Letter: White plan helps OltmanThe boundary issue is a touchy subject with many residents in the district. Unfortunately, the important issue that everyone seems to be avoiding is a socio-economically diverse population at each of the schools, most importantly at the junior high level.
By: Jen Keeling, St. Paul Parkl,
The boundary issue is a touchy subject with many residents in the district. Unfortunately, the important issue that everyone seems to be avoiding is a socio-economically diverse population at each of the schools, most importantly at the junior high level. Why would this be an important issue you ask? Lower-income areas tend to score lower on state testing. Required courses and availability of elective courses offered are determined by these scores, and as of right now, success at schools are determined by these test scores. Not only does it benefit the students at the schools, but it could potentially benefit the parents and families in the attendance area. A diverse population brings in more involvement from parents in the Parent Teacher Organization and the ability to contribute more to classrooms, books and field trips. It also brings with more possibilities of enrichment programs and information to pursue educational interests outside of school.
Looking at the plans for the high school boundaries it seems that they are looking to be sure that each school is balanced socio-economically. Why the sudden change? The committee involved realizes the importance of this issue and is trying to remedy the situation at the high school level. Unfortunately, too late, it seems. Why wasn’t socio-economic diversity one of the most important criteria in determining the middle school boundaries? The ideal solution to balance Oltman with the rest of the district was right in front of everyone and ignored. Cottage Grove Elementary (the west portion) students attending Oltman and Armstrong going to Cottage Grove Junior High would have evened out and changed the socio-economic issues being faced at Oltman completely. It wasn’t even listed as an option because of the fact that the ‘08-‘09 school year’s sixth-graders are slated to attend Cottage Grove Junior High due to lack of room at Cottage Grove Elementary (even though Oltman is being underutilized.) This area is closer to Oltman than to Cottage Grove and vice versa with Armstrong, it would have made much more sense.

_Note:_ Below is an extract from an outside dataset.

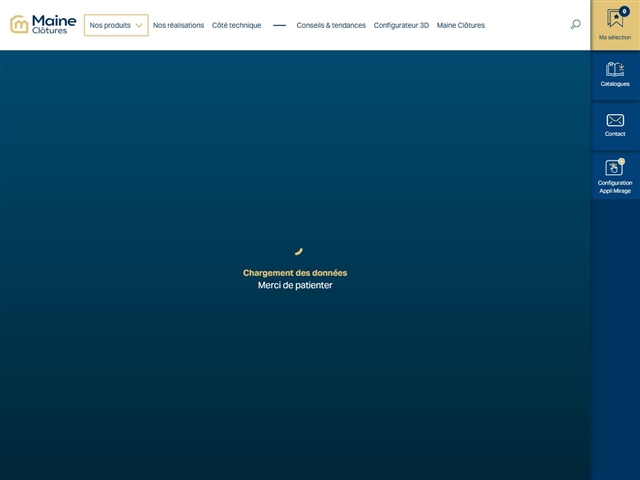Click the loading spinner icon
The width and height of the screenshot is (640, 480).
pos(297,251)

The Red and Blue plans call for the Newport area to be the addition to the Oltman area. The Red plan also adds a small section of Woodbury and Cottage Grove that would attend Newport Elementary. Newport and St. Paul Park are the lowest income areas in the school district and two of the three plans call for placing them together which would make Oltman’s free and reduced lunch number the highest in the district and comparable with some intercity schools. Information on the projected population of the proposed middle school plans needs to be made public to the people; that would include the percentage of ethnicity and the percentage of free/reduced students slated to attend each middle school. How can the school board make a decision that would be the least discriminatory if this information isn’t being included?
The White Plan is the only option that does not place Newport at Oltman, therefore it is the most diverse of the three middle school options. That plan currently leaves the Oltman enrollment as is, but adds the Hillside area close to the elementary school and an area east of the Armstrong area with no population slated to attend. The White Plan also offers the least amount of relocation in exception to the large area in Woodbury to attend Cottage Grove Middle School.
Oltman is already regarded by people living in the district as being the “poor” school that does not give the same opportunities as the other junior highs in the district. This can be shown by one of the many comments left by a parent of the section of Woodbury slated to go to Oltman in the Red Plan. “Too few kids are being singled out to leave (WMS). Established Woodbury residents are having lowest priority to new growth.” Attending Oltman means that you are given the “lowest priority” and that is the feeling is definitely not a new one to the people in Oltman’s attendance. In fact, the realization that to keep some sense of equity, they would need to divide Oltman to even out the population and make it more diverse to the three high school. Oltman, having the smallest enrollment numbers, is slated to be the only middle school being divided in thirds to all the high schools in the Blue Plan leaving the students to be completely pulled apart to attend each high school! The only middle school, with the smallest enrollment number, split between three high schools!
Dividing schools and cities is a difficult process that can hurt a lot of people in the process. The one thing we need to remember is that this isn’t about distance to schools, attending school outside of the city limits, or keeping sports teams together; it’s about getting the best educational opportunities and most well rounded socio-economic balance that we can offer our children. We want our children to challenge each other and strive for their best, we want them to have experiences in school where they are valued and taught that they can be what ever they want, regardless of where they live or attend school. We are a community, a school district, and above all, we are people who all want the best for our children.